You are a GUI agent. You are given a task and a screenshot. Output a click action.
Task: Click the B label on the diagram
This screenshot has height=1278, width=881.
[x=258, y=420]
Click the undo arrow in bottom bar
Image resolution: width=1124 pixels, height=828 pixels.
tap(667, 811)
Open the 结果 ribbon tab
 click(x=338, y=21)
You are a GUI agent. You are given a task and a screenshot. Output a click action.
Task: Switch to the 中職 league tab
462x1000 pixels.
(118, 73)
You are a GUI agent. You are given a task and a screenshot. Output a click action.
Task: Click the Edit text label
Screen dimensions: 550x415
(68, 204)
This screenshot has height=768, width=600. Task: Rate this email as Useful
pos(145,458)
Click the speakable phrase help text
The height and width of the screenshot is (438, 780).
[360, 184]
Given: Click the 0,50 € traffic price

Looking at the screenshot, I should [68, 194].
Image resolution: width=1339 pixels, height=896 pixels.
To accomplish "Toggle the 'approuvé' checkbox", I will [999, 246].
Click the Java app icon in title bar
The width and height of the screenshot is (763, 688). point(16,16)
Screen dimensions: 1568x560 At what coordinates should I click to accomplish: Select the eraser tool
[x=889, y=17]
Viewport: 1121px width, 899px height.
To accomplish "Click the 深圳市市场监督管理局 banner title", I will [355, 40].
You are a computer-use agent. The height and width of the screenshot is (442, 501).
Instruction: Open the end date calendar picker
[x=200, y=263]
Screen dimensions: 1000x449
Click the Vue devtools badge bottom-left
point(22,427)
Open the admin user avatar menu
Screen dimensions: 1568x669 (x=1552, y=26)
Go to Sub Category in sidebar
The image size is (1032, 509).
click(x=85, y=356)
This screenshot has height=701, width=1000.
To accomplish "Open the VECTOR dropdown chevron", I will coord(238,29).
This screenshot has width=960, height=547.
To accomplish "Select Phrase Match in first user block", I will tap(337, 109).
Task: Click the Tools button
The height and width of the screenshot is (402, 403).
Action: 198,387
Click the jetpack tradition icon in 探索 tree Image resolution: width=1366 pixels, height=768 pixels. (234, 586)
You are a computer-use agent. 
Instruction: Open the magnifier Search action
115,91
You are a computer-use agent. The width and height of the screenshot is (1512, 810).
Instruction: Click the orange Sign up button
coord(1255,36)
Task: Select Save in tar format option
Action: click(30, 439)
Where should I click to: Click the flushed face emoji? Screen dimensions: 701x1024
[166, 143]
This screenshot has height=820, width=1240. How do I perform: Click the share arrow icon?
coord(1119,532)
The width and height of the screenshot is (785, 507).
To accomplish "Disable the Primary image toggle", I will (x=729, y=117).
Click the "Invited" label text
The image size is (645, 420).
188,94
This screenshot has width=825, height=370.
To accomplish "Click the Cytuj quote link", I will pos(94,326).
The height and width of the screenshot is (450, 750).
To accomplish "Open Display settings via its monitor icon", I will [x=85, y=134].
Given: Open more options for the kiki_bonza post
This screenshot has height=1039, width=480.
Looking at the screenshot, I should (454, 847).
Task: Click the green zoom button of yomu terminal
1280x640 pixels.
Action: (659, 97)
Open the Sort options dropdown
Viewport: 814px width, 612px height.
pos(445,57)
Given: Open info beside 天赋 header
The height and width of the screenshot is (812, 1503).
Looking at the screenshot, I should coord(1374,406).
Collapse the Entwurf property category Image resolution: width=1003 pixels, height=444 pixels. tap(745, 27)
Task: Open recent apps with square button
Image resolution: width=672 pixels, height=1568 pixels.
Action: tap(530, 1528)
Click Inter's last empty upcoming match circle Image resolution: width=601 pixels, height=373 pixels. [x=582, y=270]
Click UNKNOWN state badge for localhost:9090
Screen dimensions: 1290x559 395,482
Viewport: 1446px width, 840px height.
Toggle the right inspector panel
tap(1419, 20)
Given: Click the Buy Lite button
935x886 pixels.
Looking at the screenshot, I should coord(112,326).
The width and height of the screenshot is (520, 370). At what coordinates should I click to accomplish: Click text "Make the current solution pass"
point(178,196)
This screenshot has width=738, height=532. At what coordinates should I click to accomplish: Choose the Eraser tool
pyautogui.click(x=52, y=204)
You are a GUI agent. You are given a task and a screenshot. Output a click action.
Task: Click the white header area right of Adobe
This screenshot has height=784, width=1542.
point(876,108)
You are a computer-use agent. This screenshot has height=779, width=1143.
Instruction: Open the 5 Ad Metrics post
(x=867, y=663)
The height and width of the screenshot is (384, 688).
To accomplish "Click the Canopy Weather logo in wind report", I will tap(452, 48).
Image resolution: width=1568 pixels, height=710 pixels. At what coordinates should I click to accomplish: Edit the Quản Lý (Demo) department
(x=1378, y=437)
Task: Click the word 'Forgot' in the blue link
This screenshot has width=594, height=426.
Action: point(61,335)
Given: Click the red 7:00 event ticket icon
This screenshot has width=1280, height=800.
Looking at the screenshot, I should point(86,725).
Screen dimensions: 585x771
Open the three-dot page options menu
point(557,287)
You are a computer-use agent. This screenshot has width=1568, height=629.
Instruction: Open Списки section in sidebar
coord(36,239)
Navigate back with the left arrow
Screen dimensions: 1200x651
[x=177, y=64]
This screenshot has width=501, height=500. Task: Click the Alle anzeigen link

• **REQUIRED WORK**
Using the records above, write out exactly the lines between the one holding "Screen dimensions: 550x415" and the one holding "Image resolution: width=1339", inclusive; leave everything else out.

• **WORKED SOLUTION**
Screen dimensions: 550x415
(68, 204)
This screenshot has height=768, width=600. Task: Rate this email as Useful
pos(145,458)
Click the speakable phrase help text
The height and width of the screenshot is (438, 780).
[360, 184]
Given: Click the 0,50 € traffic price

Looking at the screenshot, I should [68, 194].
Image resolution: width=1339 pixels, height=896 pixels.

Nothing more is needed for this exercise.